Par Samuel
Remplacez la faucille par le pinceau, et la description d’un des moissonneurs qui travaillent au Mas des Micocoules devient celle de Van Gogh, sur le motif par tous les temps :
Vieux capitaine de la faucille,
Que le soleil rôtisse ou mugisse
Le mistral, toujours à l’œuvre le premier !
(Mireille, Chant IX)
Ce n’est pas le seul rapprochement possible entre Van Gogh et Mistral. Nouvel arlésien, décorant sa Maison jaune, le peintre espérait recevoir un jour la visite des félibres : « aimant la Provence aussi franchement qu’eux, j’ai peut-être le droit à leur attention » (lettre 533).

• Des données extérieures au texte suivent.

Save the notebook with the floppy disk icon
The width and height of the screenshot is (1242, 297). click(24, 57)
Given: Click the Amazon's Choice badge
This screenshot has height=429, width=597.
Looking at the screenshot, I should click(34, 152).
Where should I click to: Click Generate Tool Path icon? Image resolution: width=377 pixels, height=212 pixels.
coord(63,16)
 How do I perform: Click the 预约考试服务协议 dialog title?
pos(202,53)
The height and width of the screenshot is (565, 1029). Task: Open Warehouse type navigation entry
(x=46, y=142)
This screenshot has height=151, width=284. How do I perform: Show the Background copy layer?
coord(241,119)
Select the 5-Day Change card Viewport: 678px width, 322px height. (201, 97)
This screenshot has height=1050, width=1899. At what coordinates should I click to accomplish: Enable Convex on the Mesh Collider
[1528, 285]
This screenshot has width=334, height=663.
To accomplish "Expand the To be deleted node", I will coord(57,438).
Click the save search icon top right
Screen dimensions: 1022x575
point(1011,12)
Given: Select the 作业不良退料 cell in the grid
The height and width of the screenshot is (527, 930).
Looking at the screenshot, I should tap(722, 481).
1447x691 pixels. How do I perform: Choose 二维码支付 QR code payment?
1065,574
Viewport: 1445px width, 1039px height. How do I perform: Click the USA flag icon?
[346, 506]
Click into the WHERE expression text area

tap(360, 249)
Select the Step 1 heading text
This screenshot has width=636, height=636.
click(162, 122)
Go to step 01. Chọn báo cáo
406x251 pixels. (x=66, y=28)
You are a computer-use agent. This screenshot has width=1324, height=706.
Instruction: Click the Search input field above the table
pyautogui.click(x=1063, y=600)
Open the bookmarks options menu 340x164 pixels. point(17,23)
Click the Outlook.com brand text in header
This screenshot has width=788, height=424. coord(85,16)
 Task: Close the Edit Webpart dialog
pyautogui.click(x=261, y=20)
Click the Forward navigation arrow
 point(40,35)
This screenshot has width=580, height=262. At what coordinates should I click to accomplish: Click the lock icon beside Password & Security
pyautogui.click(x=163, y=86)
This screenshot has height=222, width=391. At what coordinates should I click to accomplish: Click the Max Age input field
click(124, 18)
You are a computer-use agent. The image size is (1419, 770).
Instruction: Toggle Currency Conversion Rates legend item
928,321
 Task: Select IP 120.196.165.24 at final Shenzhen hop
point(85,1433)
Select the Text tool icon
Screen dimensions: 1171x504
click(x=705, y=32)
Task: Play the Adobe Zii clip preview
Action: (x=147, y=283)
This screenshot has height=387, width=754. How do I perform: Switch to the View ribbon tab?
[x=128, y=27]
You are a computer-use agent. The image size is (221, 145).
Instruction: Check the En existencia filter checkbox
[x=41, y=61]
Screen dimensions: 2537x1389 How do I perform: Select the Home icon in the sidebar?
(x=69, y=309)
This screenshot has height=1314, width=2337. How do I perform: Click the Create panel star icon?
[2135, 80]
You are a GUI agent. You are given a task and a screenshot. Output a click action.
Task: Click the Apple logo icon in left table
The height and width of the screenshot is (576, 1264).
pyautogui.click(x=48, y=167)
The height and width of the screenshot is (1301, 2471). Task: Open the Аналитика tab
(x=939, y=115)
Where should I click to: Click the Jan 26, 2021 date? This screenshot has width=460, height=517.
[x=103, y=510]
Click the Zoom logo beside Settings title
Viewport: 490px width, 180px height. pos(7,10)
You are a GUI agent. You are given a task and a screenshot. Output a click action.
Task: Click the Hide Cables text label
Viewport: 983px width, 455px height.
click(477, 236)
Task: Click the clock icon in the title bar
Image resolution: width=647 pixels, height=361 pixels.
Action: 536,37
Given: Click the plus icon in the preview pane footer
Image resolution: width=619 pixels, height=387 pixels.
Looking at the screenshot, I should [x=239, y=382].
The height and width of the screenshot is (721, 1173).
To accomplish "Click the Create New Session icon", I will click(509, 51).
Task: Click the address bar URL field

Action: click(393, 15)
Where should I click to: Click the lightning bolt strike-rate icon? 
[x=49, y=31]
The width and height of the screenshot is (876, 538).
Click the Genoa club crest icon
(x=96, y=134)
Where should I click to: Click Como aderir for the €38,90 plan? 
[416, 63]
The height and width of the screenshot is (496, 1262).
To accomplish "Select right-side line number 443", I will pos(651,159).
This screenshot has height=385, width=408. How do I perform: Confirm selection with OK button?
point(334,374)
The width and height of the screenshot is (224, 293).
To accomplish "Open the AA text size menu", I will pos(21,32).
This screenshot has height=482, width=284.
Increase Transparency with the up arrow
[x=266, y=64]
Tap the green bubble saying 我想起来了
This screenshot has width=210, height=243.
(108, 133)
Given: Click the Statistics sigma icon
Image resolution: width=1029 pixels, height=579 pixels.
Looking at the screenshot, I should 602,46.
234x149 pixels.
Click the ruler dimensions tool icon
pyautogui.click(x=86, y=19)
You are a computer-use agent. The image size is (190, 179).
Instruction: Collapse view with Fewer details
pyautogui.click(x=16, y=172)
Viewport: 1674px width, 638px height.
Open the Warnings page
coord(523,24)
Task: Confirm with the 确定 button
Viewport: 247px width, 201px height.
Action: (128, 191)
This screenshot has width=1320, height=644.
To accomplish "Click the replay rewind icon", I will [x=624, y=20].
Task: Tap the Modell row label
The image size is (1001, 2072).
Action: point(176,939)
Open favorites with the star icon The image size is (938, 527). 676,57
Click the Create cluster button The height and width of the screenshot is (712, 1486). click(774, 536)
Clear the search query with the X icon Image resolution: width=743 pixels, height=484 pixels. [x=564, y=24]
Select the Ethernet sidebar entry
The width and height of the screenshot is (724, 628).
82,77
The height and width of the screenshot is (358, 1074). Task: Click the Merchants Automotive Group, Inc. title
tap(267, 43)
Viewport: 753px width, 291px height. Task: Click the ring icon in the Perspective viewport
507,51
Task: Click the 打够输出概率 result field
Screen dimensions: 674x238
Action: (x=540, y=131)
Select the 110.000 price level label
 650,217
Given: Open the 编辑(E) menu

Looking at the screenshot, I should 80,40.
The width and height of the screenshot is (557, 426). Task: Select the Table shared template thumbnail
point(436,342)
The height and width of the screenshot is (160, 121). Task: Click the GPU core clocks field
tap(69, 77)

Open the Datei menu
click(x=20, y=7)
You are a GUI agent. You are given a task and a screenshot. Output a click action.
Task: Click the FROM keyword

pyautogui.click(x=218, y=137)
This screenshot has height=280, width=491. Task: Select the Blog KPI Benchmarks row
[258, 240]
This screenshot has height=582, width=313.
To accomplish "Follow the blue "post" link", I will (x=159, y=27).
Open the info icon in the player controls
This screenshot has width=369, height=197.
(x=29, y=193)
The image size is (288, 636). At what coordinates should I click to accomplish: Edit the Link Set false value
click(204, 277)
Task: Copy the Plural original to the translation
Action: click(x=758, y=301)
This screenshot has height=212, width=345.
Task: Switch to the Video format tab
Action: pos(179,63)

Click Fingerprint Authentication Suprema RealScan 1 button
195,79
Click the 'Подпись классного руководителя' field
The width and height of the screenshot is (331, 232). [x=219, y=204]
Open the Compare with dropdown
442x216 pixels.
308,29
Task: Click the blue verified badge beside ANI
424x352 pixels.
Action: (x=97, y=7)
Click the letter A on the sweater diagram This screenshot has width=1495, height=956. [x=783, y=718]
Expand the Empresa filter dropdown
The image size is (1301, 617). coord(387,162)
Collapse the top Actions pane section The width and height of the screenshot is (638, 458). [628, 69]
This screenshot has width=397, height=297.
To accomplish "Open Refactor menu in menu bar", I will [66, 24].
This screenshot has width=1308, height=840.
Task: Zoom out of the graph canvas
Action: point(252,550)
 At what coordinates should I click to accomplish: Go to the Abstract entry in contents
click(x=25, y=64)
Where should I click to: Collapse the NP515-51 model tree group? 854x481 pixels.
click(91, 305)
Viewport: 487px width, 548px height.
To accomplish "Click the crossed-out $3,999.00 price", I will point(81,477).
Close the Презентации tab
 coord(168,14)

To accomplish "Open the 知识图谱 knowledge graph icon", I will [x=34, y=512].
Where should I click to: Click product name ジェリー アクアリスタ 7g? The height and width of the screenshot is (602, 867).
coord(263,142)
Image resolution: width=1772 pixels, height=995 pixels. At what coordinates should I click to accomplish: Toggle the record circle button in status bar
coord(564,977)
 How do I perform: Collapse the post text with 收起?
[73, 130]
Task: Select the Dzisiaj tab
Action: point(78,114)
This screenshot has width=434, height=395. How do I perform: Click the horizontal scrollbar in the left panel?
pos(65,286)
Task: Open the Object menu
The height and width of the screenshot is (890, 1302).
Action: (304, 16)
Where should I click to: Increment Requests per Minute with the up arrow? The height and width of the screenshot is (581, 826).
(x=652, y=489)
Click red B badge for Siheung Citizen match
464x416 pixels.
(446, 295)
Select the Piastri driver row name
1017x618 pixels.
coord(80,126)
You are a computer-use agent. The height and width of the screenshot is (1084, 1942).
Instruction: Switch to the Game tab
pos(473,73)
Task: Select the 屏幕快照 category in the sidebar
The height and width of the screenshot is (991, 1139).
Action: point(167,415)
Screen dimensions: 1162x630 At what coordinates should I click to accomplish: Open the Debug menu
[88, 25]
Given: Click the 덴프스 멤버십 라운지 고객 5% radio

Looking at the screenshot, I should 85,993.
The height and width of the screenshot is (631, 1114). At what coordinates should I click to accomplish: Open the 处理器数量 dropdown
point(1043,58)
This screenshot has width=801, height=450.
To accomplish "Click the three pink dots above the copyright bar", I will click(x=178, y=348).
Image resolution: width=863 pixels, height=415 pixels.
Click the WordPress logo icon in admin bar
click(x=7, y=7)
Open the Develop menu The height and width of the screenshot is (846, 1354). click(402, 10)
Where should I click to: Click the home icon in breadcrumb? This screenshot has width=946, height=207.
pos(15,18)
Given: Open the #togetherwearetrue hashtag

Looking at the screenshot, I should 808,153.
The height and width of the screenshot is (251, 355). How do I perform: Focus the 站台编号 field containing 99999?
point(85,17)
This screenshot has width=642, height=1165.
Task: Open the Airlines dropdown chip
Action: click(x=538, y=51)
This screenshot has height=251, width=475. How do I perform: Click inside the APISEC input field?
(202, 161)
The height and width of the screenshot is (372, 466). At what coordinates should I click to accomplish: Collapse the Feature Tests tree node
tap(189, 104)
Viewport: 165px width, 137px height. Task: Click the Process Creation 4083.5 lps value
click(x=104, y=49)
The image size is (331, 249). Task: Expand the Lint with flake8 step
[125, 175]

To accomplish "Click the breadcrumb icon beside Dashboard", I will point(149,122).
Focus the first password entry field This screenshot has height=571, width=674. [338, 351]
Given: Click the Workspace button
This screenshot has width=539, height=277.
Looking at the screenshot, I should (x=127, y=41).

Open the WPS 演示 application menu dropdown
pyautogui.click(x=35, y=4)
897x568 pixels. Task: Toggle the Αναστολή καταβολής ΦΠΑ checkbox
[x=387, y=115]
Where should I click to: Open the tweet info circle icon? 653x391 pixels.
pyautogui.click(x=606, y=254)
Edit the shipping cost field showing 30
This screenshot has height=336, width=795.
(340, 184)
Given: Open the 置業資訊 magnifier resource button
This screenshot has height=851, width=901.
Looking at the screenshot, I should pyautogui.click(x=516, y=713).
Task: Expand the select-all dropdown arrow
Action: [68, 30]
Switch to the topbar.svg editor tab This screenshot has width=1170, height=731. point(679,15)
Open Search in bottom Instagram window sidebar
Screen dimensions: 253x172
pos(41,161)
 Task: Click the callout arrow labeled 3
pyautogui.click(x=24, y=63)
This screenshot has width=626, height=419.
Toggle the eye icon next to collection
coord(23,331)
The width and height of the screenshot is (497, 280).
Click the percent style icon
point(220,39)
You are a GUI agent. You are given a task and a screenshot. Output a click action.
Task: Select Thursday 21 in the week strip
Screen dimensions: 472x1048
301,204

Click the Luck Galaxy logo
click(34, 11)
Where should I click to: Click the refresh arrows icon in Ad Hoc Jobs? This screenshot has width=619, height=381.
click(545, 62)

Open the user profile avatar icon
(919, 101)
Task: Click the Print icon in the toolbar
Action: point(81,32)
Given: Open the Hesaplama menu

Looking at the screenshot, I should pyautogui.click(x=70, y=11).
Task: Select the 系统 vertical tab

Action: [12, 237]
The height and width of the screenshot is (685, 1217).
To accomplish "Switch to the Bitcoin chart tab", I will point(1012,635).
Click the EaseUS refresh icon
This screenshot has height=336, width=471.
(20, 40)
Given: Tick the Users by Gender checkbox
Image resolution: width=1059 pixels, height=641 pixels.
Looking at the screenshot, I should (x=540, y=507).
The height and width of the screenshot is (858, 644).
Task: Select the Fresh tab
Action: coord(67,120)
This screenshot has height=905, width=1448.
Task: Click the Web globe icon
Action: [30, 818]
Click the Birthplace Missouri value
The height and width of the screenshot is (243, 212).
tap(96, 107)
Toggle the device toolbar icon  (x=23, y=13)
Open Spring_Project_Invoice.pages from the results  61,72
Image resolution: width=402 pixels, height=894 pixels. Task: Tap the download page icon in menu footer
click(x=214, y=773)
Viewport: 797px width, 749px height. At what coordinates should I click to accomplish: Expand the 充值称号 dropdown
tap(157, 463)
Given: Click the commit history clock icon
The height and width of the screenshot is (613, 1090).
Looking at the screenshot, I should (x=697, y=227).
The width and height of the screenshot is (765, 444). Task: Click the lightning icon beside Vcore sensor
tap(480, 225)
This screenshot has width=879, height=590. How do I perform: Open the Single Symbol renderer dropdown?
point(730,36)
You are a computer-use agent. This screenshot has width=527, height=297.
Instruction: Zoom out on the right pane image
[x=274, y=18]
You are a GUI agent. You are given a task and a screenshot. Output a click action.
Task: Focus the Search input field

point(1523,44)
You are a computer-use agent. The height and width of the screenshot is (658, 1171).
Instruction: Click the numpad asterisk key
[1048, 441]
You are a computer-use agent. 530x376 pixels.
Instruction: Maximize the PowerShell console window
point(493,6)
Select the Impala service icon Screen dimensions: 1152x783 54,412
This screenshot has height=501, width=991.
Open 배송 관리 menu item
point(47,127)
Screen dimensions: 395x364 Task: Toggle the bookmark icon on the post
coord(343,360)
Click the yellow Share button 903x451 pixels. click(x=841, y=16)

Aimant la Provence, et sa langue. « Mais je peux te dire ceci que la langue originale d’ici en paroles est d’un musical dans la bouche des Arlésiennes ! » (lettre 576)
Van Gogh fait souvent mention de Tartarin de Tarascon, une seule fois de Mireille. Il précise qu’il n’en connaît que des fragments traduits. Pour autant sa Provence est plus proche de celle de Mistral que de celle de Daudet. Des vers de Mireille seront « illustrés » par Van Gogh à son insu. Les vergers devenus blancs (li plantado emblanquesido, chant I), les plaines tranquilles sous les étoiles (li planuro estelado, chant VIII), les champs de blé roux et or (li grand terrado bladiero/E rousso d’espigau, chant IX), le Rhône la nuit (chant V)… Sans pittoresque adaptation à usage du public parisien, Mireille est une tragédie et Vincent comme Mistral décrivent un pays complet, total, où la nature est florissante et où le mistral rend fou et le soleil tue.
Vincent ne meurt pas, mais on peut deviner ce que sera sa vie ensuite. Je parle du jeune héros du poème avec qui le peintre partage un prénom, une vie vagabonde, jusqu’à l’épithète méprisante de bohémien. Dans le chant VI, Vincent blessé est découvert par trois porchers. Transposons la scène de la Crau à Auvers-sur-Oise :
Oh ! quel spectacle ! Dans les herbes,
Sur les cailloux, le visage
Renversé par terre, Vincent était gisant (…)
Sa chemise en lambeaux,
Et l’herbe ensanglantée, et sa poitrine ouverte !
C’est sous un autre angle que le musée d’Orsay s’intéresse à la dimension tragique du destin de Van Gogh. Une exposition relie deux vies, celle du peintre et celle d’Antonin Artaud. Bien des toiles présentées sont provençales : les vues d’Arles, du jardin de l’asile de Saint-Rémy de Provence, et le chef-d’œuvre qu’est Le fauteuil de Gauguin (appartenant au musée d’Amsterdam), où se déploie dans l’espace ce meuble typiquement provençal, digne du propriétaire des Micocoules, Maître Ramon… tandis que, dans le tableau qui en est le pendant, Vincent se réserve la modeste chaise de bois blanc qui sied au vannier, Maître Ambroise.
Alors Van Gogh, félibre d’honneur ? Il l’est de fait.